It lightens the backpack and leaves more money in the wallet. It offers different voices and interactive exercises instead of inanimate words and pictures on a page or a single professor's voice in lecture. The new DVD textbook for general chemistry one developed by Ketan Trivedi, an instructor in the department of chemistry at Virginia Tech, gives students a brand-new alternative for learning that is cheaper, lighter, and more diverse than an ordinary textbook.

With more than 200 instructional hours on a DVD, students can accomplish the first semester of general chemistry in ways that better suit their own learning methods. "It will not be easy," Trivedi said. "It challenges them and brings them to the level we want them to be."

But the challenge is not in overcoming boredom. The DVD provides a wealth of demonstrations for concepts such as atoms, chemical reactions, gases, chemical bonding and the periodic table, which talks to the students to help them learn not only the names of the elements, but the patterns for forming the 1,647 compounds and the way names and formulas come together. Different voices distinguish metals, non-metals and metalloids. "The table is imaginary," Trivedi said. "We wanted to bring things into reality."

The first periodic table took Trivedi three and a half months to develop, almost causing him to abandon the project. But his desire to make learning a better experience for students combined with the help of many students and other professors in the chemistry department pushed him onward. He hopes to have the second semester of general chemistry on DVD in another year.

Animations, videos, 3-D models, interactive problems, thorough explanations, and tools such as an increasingly complex calculator as the student progresses and a scratch pad that holds students' work as they practice reinforce the learning of the chemical concepts, chemical equations, mathematical equations and derivations necessary to master general chemistry. Since attention spans are about three to three and a half minutes, Trivedi said, the interactive quality of the DVD keeps students involved.

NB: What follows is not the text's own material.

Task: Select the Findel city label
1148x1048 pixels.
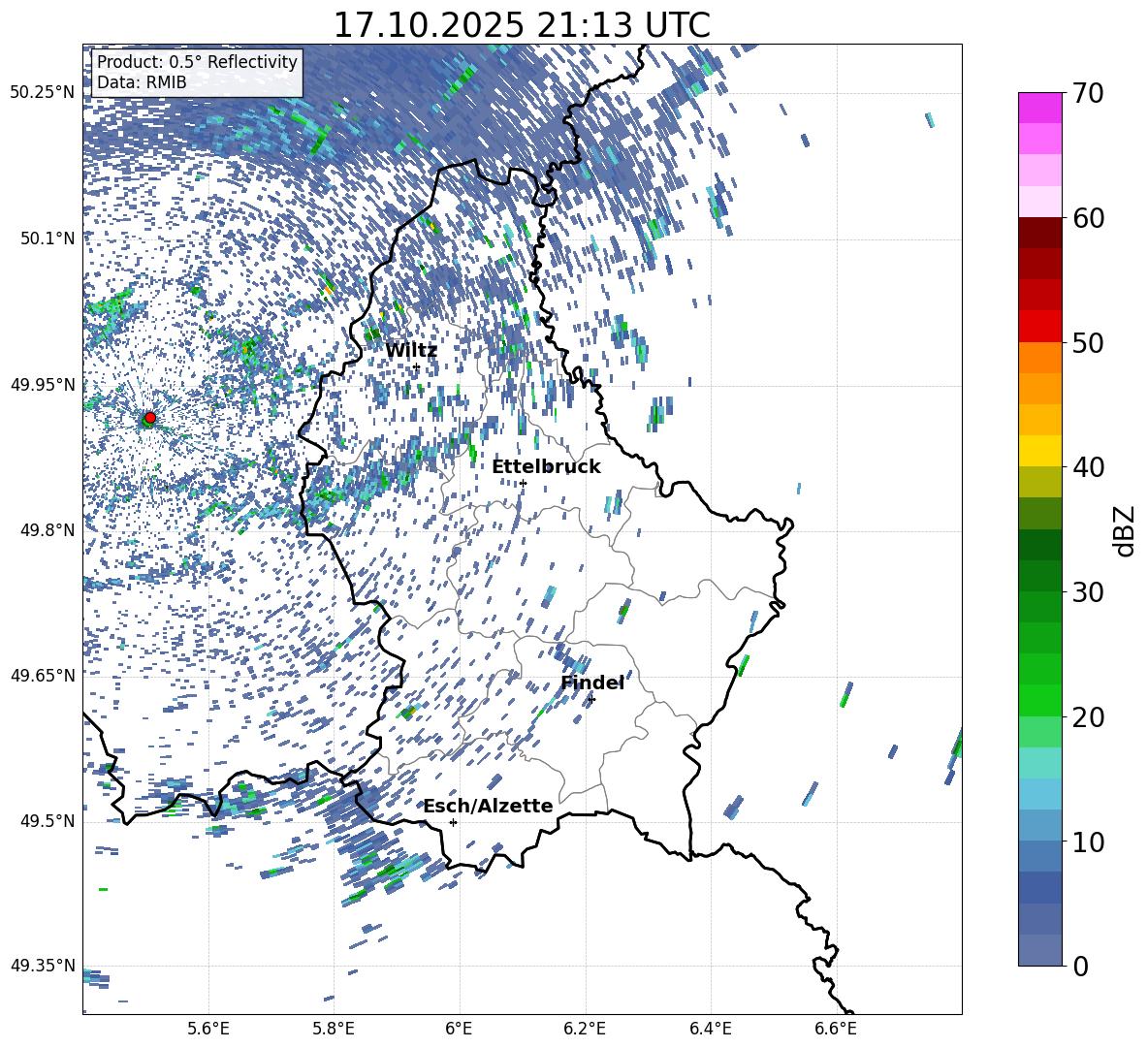Action: pyautogui.click(x=591, y=683)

Trivedi, through his company Trivedi Technology Innovations International, or T2I2, in the Virginia Tech Corporate Research Center, took three years to develop the DVD and studied some 27 textbooks for inspiration. The DVD is not required for students, but is recommended. Since it costs less than $70, with the textbook's cost at $125, many students are opting for the disk they can pop into their computer instead of the book they lug around. "We're not trying to make money, just recover our costs," Trivedi said. The DVD has been used for distance-learning courses this summer and in classes taught by some Virginia Tech chemistry professors.

Trivedi believes the DVD is a distinct advantage for students whose learning styles may differ. Because it offers them so many reinforcements of each lesson, "One cannot miss it," he said.